Exec producer Roanna Benn speaks out on the current commissioning climate
Forthcoming BBC1 drama Riot Women would have struggled to sell in today’s drama landscape if it didn’t have Sally Wainwright on board, according to the show’s exec producer.
Drama Republic co-chief exec Roanna Benn acknowledged that the series premise – which sees five women form a makeshift punk-rock band in order to enter a local talent contest but soon discover they have a lot to say – does not necessarily fit commissioners’ current wish-lists.

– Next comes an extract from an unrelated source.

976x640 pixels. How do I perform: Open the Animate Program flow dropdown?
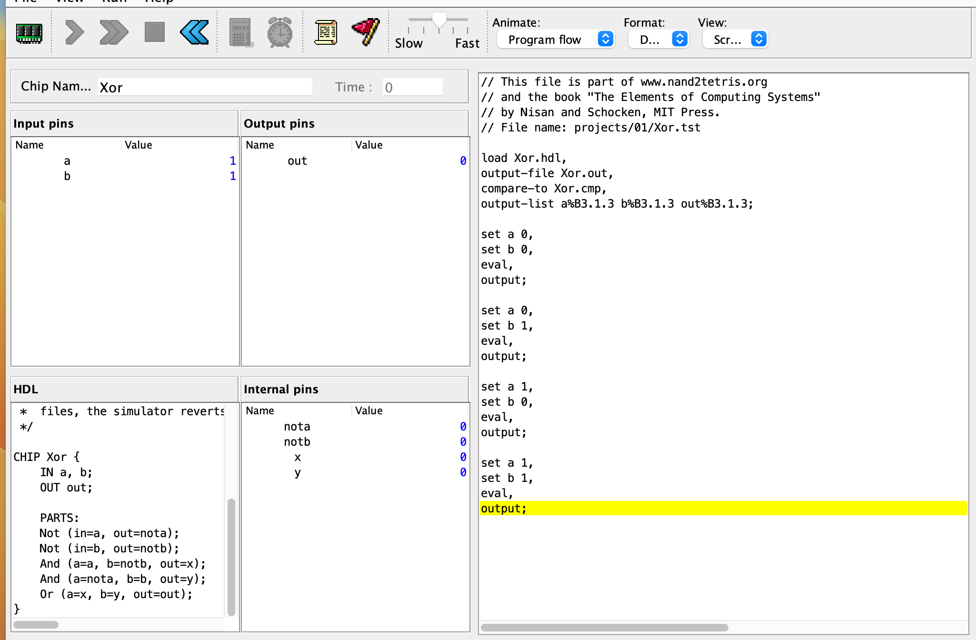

“If it wasn’t Sally it would’ve been a difficult sell, definitely,” said Benn, who is exec producer on the six-part series.
Addressing delegates at a keynote conversation at Series Mania in Lille today, she went on: “We hoped that people would read the scripts and go for it. But, in this climate, it is not what people are saying they’re looking for, which is really sad.
“There are no dead bodies in the show, and that makes it harder these days.”
Riot Women was announced at Edinburgh TV Festival 2023 and is set to launch at a time where producers and talent are lamenting a crisis in UK drama, with numerous greenlit UK PSB dramas struggling to find funding to get them into production.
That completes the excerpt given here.